* _PROVIDED RECORDS_:
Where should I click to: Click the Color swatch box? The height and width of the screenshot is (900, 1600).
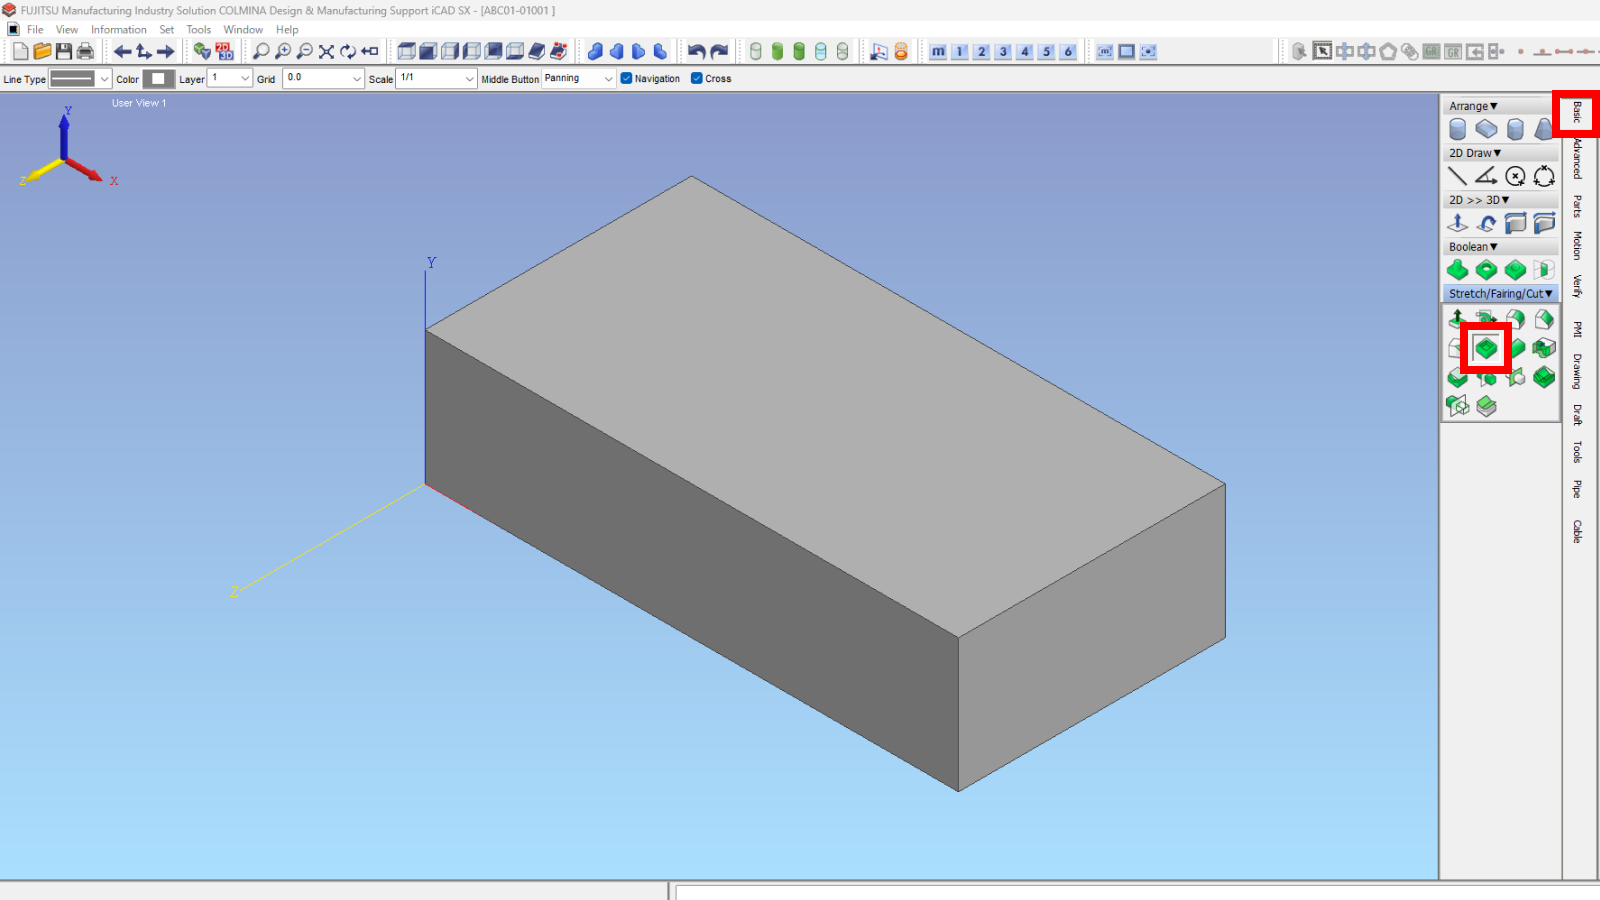coord(158,78)
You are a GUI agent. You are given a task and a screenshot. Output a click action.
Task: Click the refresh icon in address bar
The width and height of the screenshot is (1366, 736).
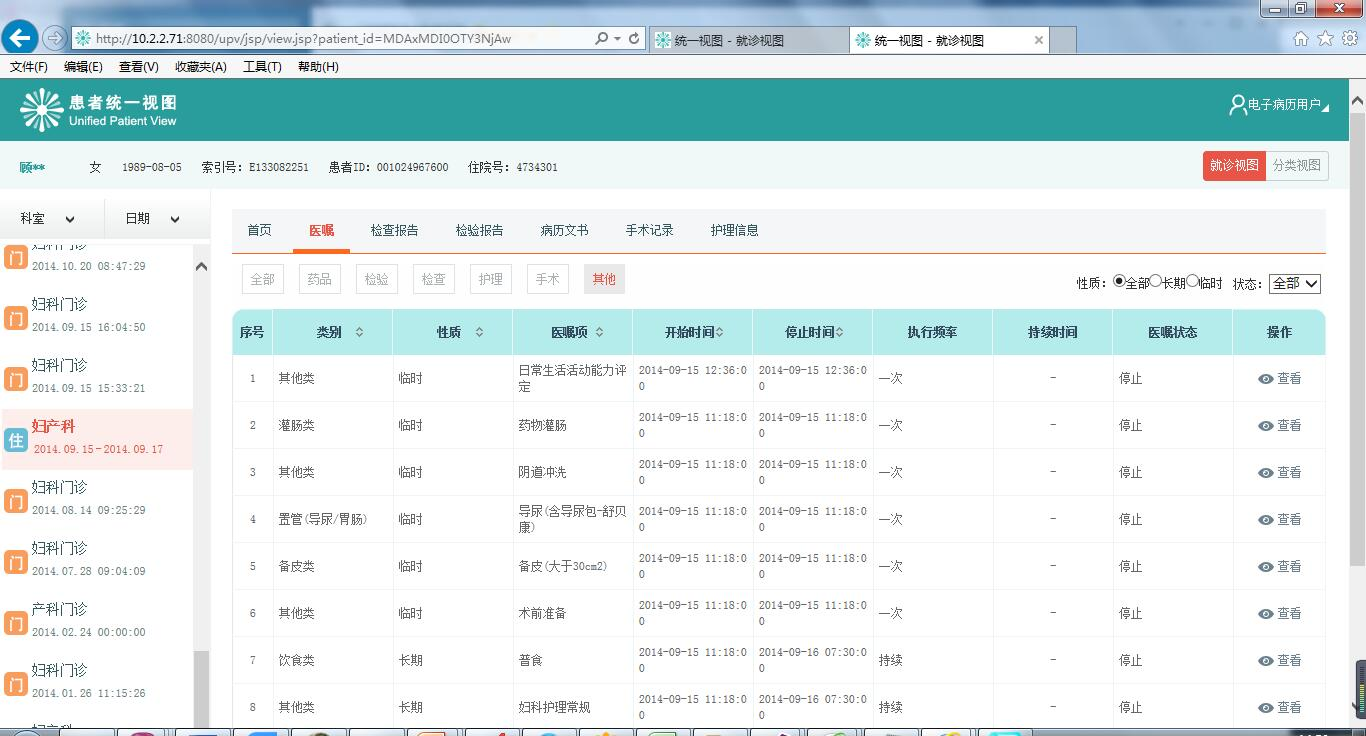click(634, 39)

* _WORK REQUIRED_: Would you output, word for word, only the lines running from the line with "Task: Click the refresh icon in address bar" to the end of the listing above, both ends included, with no pictures?

* _RESPONSE TO THE EXERCISE_:
Task: Click the refresh icon in address bar
The width and height of the screenshot is (1366, 736).
click(634, 39)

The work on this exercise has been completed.